◆ **TASK 1**
Reproduce the passage on losing the sense of smell word for word, from "We don’t realize" to "my house down.".
◆ **TASK 2**
According to the passage on losing the sense of smell, why was an urgent text sent to Reb Azi after the soup burned?

◆ **DOCUMENT SEGMENT**
____________

We don’t realize how reliant we are on the sense of smell. Even with a cold and stuffy nose, I can smell to a certain degree. Suddenly I realized that when I cook, I don’t leave timers on. I simply track the food’s progress by smell and know when to look at it to see how much time it still needs. I discovered this habit when I almost burned my house down.
“Honey, why is the smoke alarm going off?” my husband yelled. The smoke alarm, that annoying screeching box that overreacted to grill pans, was finally doing its job. I ran into the kitchen to see a pot of soup spewing out black smoke.
Deep breath. I covered the pot to stop the smoking and gently scraped out the salvageable parts of the soup. I’d mix it with new broth and hope for the best.
The rest of the family was less sure.
“We’re going to eat that?” my husband asked. Shoot. We needed a tester to make sure it was edible. Our neighbor, Reb Azi, an excellent cook himself, was graciously making himself available for the most inane errands while we were stuck in the house. We sent him an urgent text.
“You know your house smells like an ashtray,” Reb Azi commented when he walked in. My husband and I (socially distant from him and masked of course) looked at each other in confusion. Did it? I gave him a taste of my newly doctored-up soup. He took a sip and looked up thoughtfully.
“It actually has a nice smoky flavor,” he said (insert groan here). But it was still edible, he promised, and I figured I’d take advantage and have him taste other things I made that day. Men don’t have fleishaphobia apparently.
Time passes slowly when you’re battling anosmia (the medical term for loss of smell).
“I can’t deal with this. It’s crazy!” I wailed. It was only day three, but I was already terrified, imagining not smelling or tasting forever. I mean, why even bother eating food?
Oddly enough, I could taste very salty things, (I devoured way too many bags of potato chips) and very sweet things (though it felt like I was adding tea to my honey and not the other way around).

____________

◆ **EXCERPTED RECORDS**
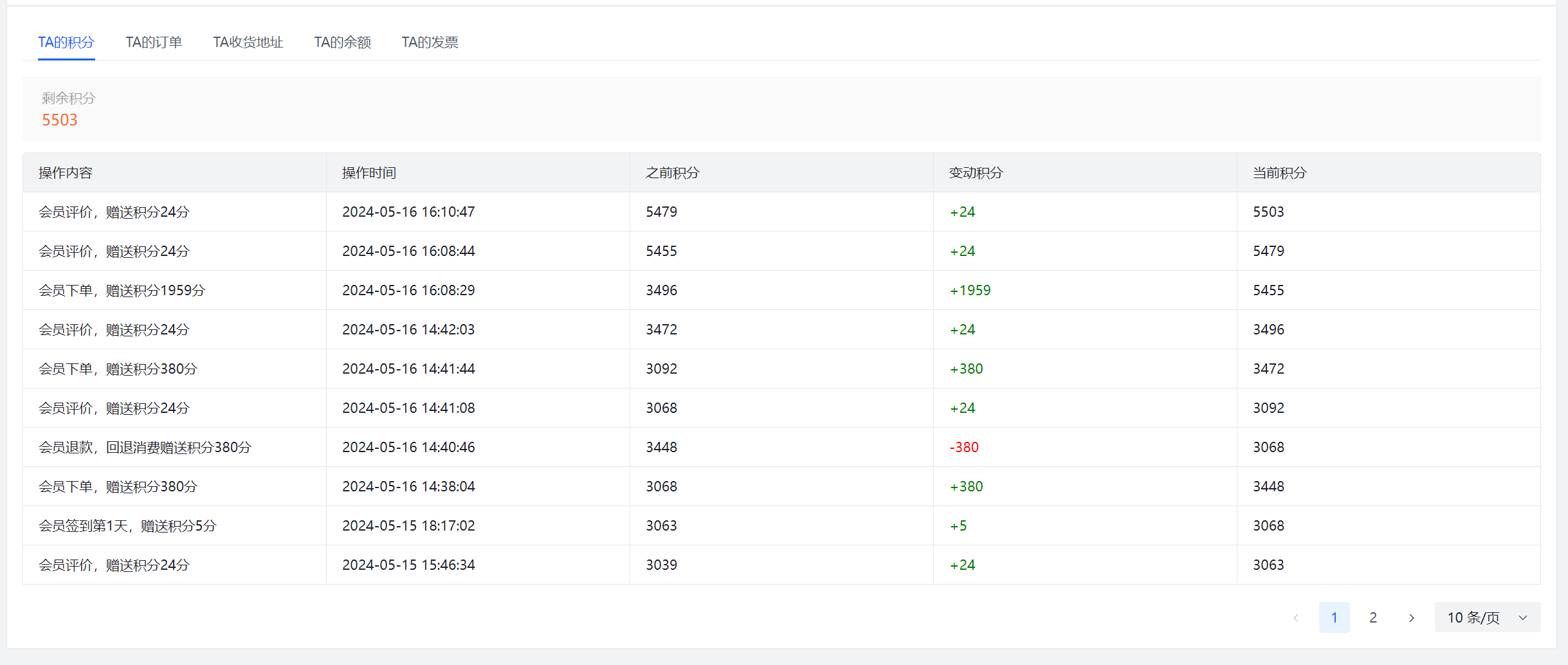Click the previous page left arrow

point(1295,617)
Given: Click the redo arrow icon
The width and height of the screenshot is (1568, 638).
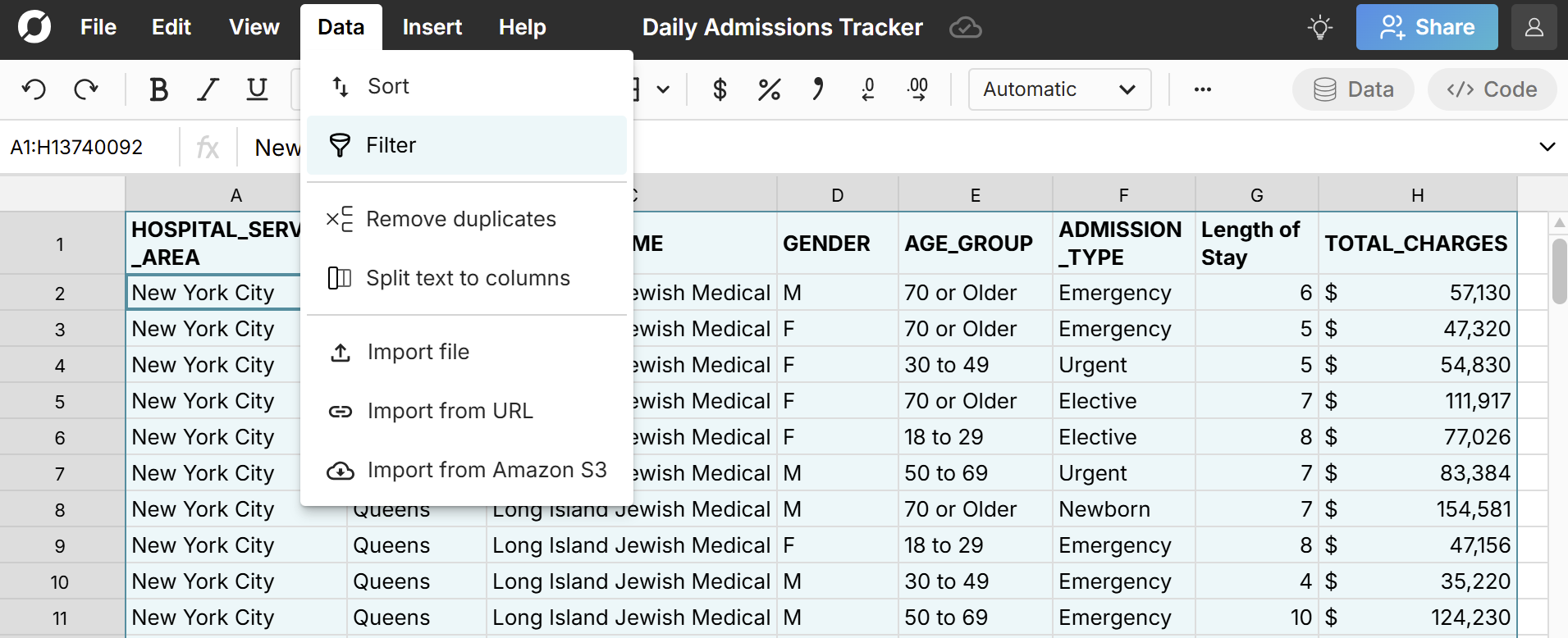Looking at the screenshot, I should (85, 89).
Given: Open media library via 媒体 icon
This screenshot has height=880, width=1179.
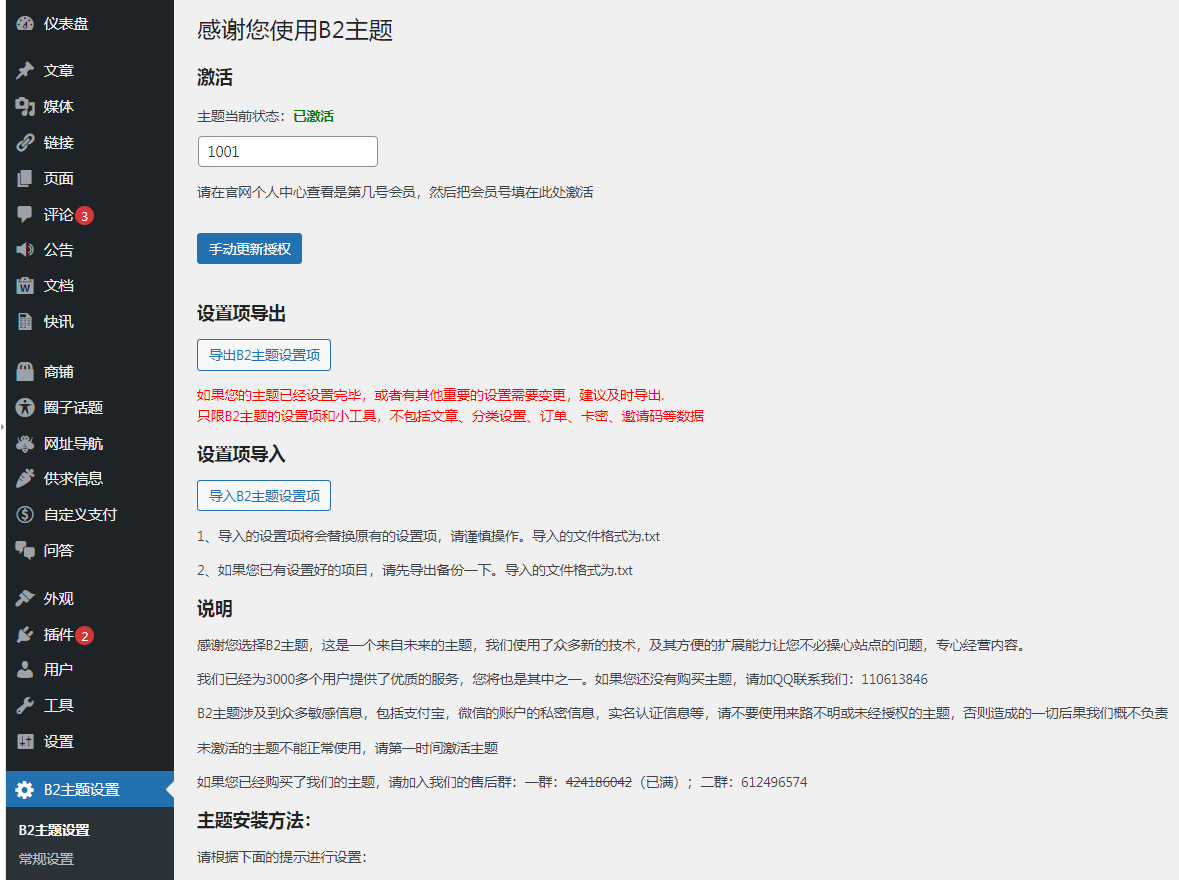Looking at the screenshot, I should [x=25, y=107].
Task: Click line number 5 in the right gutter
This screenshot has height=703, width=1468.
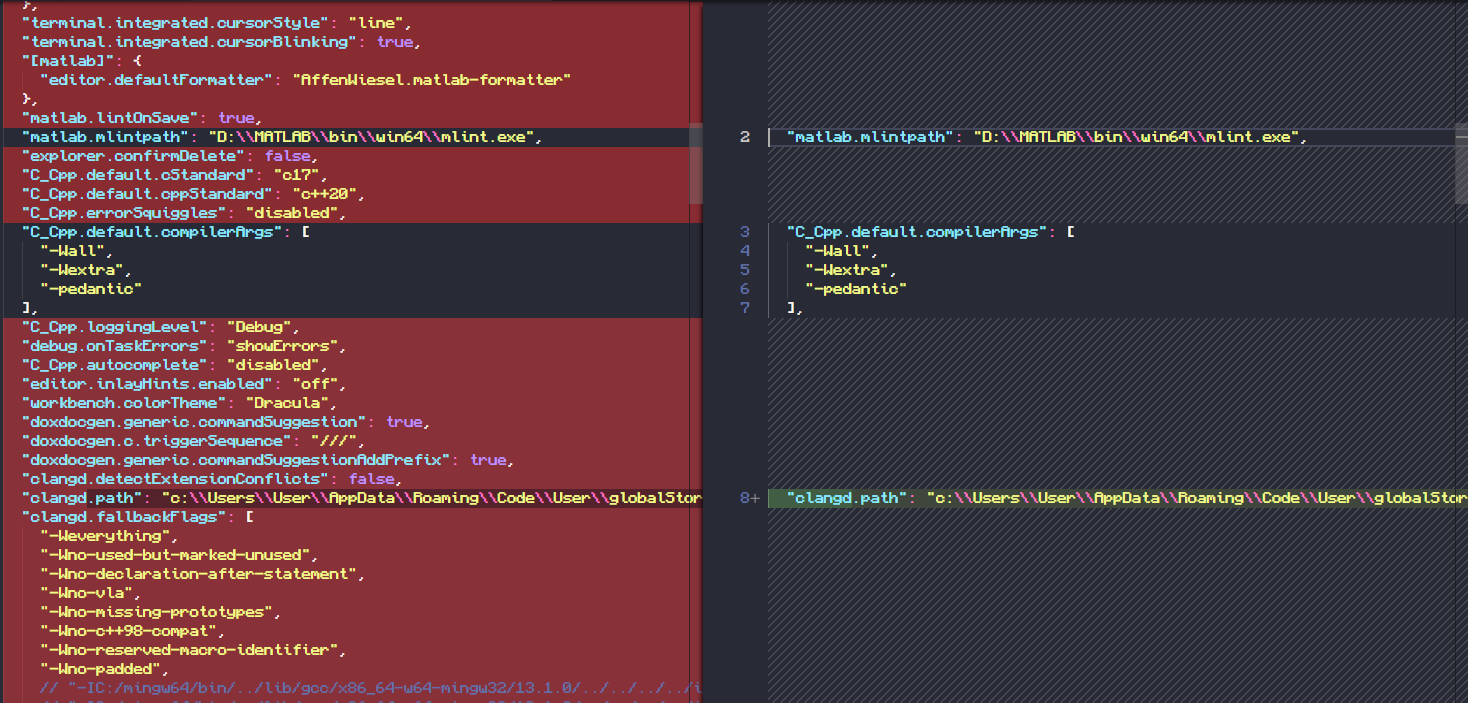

____________

◆ **YOUR RESPONSE 1**
We don’t realize how reliant we are on the sense of smell. Even with a cold and stuffy nose, I can smell to a certain degree. Suddenly I realized that when I cook, I don’t leave timers on. I simply track the food’s progress by smell and know when to look at it to see how much time it still needs. I discovered this habit when I almost burned my house down.

◆ **YOUR RESPONSE 2**
The family doubted the rescued soup and needed a tester to confirm it was edible. Reb Azi, a neighbor and excellent cook, had been making himself available for errands while the household was stuck in the house.